(WHAT IS BEING ASKED): Among the entries below, extract exactly the lines that run from the one with "Task: Collapse the sidebar menu icon" through the one with "The image size is (1120, 626).", both ends included.
BEGIN TASK INPUT
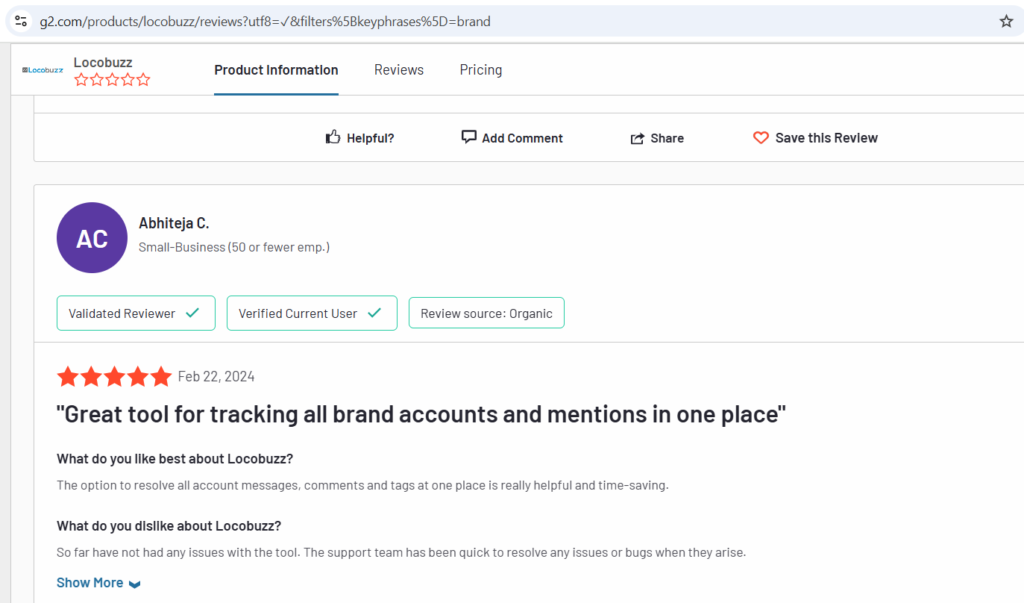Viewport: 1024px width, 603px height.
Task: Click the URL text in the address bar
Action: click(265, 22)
END TASK INPUT
BEGIN TASK INPUT
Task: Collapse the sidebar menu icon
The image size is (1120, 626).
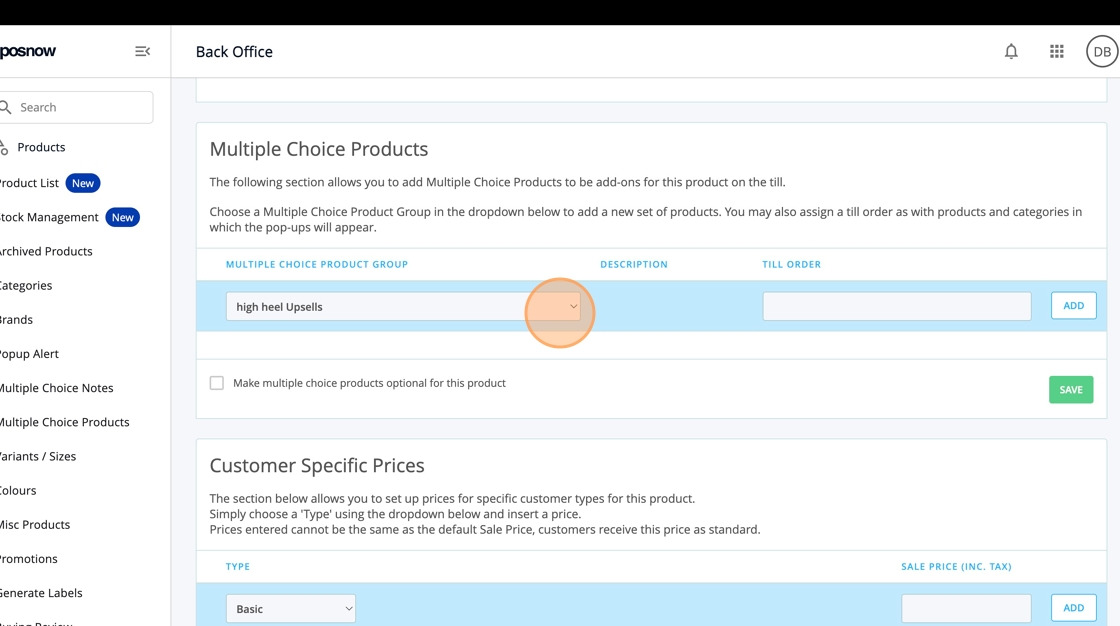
END TASK INPUT
(EXERCISE OUTPUT):
Task: Collapse the sidebar menu icon
The image size is (1120, 626).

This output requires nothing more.